When he was done and I felt even colder and itchy, he threw a white powder at me which itched in my eyes and made me sneeze. Then he did the same to my back.

“Normally I would give you some Novice clothes but you're much to tall for standard novice clothes. Put your old ones on.”

“But they're still wet.” I complained.

Letho ignored this as being unimportant to his world view.

I dressed.

Letho gave me a cup of a strange kind of fruit juice. It was blue and tart and in a strange kind of way, it warmed me down to my toes.

“Right, bring your spear.”

What followed was not the worst day of my life. That still belonged to the creature of Amber's crossing and the day immediately after Kerrass brought me out of the woods. But this was close.

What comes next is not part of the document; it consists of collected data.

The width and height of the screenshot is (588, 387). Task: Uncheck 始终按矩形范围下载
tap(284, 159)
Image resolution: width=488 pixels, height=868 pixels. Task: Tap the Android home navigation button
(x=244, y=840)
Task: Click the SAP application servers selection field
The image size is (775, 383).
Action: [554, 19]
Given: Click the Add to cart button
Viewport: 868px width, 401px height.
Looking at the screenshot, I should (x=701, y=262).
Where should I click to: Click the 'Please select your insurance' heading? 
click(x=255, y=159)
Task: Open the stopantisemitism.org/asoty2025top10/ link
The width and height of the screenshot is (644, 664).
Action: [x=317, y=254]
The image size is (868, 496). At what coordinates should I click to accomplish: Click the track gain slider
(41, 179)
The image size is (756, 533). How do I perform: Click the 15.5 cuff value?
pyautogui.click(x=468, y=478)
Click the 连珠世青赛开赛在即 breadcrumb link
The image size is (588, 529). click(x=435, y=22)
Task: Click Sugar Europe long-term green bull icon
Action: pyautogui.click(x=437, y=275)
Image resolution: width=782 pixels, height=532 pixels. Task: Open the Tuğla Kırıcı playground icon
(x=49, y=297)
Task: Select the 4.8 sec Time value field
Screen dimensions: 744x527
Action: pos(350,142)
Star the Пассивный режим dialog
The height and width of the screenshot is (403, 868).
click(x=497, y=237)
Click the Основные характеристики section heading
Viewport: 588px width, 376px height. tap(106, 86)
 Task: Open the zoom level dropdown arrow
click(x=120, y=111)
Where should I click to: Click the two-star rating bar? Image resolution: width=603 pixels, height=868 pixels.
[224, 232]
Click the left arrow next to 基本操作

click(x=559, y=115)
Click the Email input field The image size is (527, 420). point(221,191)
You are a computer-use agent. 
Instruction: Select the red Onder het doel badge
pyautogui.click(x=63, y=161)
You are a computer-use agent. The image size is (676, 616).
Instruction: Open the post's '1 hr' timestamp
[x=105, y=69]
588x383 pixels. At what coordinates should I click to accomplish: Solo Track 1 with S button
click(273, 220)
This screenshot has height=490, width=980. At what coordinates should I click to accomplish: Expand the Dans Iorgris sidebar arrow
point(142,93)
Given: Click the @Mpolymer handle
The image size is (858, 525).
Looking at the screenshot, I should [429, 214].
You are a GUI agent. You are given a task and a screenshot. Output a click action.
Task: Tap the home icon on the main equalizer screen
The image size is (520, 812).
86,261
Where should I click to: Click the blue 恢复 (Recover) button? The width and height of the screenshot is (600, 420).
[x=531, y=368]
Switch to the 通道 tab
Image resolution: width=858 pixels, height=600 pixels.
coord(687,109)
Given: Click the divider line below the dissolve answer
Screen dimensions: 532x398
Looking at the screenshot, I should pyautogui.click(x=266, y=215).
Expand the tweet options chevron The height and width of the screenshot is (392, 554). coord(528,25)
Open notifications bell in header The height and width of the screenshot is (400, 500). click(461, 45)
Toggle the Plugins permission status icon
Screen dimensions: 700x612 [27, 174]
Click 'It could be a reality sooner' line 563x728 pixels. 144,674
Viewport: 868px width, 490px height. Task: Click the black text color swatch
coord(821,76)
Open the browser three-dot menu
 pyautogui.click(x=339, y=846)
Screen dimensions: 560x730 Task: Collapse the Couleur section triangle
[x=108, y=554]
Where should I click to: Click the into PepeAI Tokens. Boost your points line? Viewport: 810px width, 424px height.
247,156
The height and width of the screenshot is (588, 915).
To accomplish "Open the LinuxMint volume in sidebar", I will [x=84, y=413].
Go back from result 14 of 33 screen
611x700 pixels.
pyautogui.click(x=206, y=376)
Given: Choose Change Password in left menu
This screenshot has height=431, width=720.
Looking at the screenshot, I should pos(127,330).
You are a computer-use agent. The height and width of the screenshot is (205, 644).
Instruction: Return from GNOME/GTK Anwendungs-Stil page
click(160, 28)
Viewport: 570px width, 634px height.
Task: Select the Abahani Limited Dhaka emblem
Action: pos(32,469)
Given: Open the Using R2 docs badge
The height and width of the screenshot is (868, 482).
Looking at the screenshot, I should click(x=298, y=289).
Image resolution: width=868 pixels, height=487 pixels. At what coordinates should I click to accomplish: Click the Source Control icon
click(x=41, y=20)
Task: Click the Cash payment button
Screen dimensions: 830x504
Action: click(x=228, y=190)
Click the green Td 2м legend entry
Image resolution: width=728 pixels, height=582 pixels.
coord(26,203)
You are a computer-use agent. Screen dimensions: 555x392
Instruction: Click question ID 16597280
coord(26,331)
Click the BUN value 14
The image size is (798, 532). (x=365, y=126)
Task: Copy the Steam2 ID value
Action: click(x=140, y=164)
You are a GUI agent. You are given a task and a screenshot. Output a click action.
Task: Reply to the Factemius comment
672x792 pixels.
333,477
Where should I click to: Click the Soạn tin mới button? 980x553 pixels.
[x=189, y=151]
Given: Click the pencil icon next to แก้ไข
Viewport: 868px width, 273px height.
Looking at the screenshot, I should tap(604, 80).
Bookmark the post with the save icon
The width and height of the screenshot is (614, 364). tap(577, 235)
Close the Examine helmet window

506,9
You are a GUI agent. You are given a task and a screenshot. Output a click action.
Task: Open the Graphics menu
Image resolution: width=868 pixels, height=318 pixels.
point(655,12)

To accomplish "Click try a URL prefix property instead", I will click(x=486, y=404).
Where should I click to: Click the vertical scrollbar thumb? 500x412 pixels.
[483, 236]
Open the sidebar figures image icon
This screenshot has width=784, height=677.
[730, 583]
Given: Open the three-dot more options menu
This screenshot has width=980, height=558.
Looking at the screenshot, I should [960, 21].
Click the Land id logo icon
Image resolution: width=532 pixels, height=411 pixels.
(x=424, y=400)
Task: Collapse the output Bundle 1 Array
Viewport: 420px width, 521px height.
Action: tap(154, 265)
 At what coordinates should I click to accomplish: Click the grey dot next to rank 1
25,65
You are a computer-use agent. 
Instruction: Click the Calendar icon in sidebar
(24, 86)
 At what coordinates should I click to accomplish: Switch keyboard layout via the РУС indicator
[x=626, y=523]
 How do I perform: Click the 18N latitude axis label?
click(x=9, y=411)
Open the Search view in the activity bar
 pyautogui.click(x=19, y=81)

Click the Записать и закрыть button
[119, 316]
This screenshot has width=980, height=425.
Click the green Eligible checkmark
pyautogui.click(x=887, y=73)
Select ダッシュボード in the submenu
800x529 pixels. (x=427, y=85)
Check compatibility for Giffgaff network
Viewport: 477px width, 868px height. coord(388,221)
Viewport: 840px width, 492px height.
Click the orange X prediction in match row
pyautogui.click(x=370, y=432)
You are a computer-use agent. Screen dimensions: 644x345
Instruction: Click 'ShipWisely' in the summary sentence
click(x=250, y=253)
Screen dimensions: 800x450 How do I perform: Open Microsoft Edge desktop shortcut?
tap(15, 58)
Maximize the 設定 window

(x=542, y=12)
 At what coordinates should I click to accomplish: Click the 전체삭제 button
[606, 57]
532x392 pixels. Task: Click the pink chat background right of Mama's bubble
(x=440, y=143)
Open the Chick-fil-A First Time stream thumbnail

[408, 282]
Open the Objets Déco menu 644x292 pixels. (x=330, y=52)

What made it all the worse was how clearly Letho had taken the measure of me. It was galling how easy he found it to manipulate me. Every time I was faltering, every time I was on the point of giving up he would sneer with a whispered insult. Or he would just remind me about the information that would be kept from me if I was to give up. Yes I already knew about the choice and what was involved but this was it. This was the choice made manifest.

I don't think I've worked that hard, physically on any given day of my life. Even under the watchful eyes of Kerrass or my tutors when my father still held out hope of making a knight out of me. I've spent entire days in the saddle that didn't leave me as sore or as stiff as that day under Letho's watchful gaze.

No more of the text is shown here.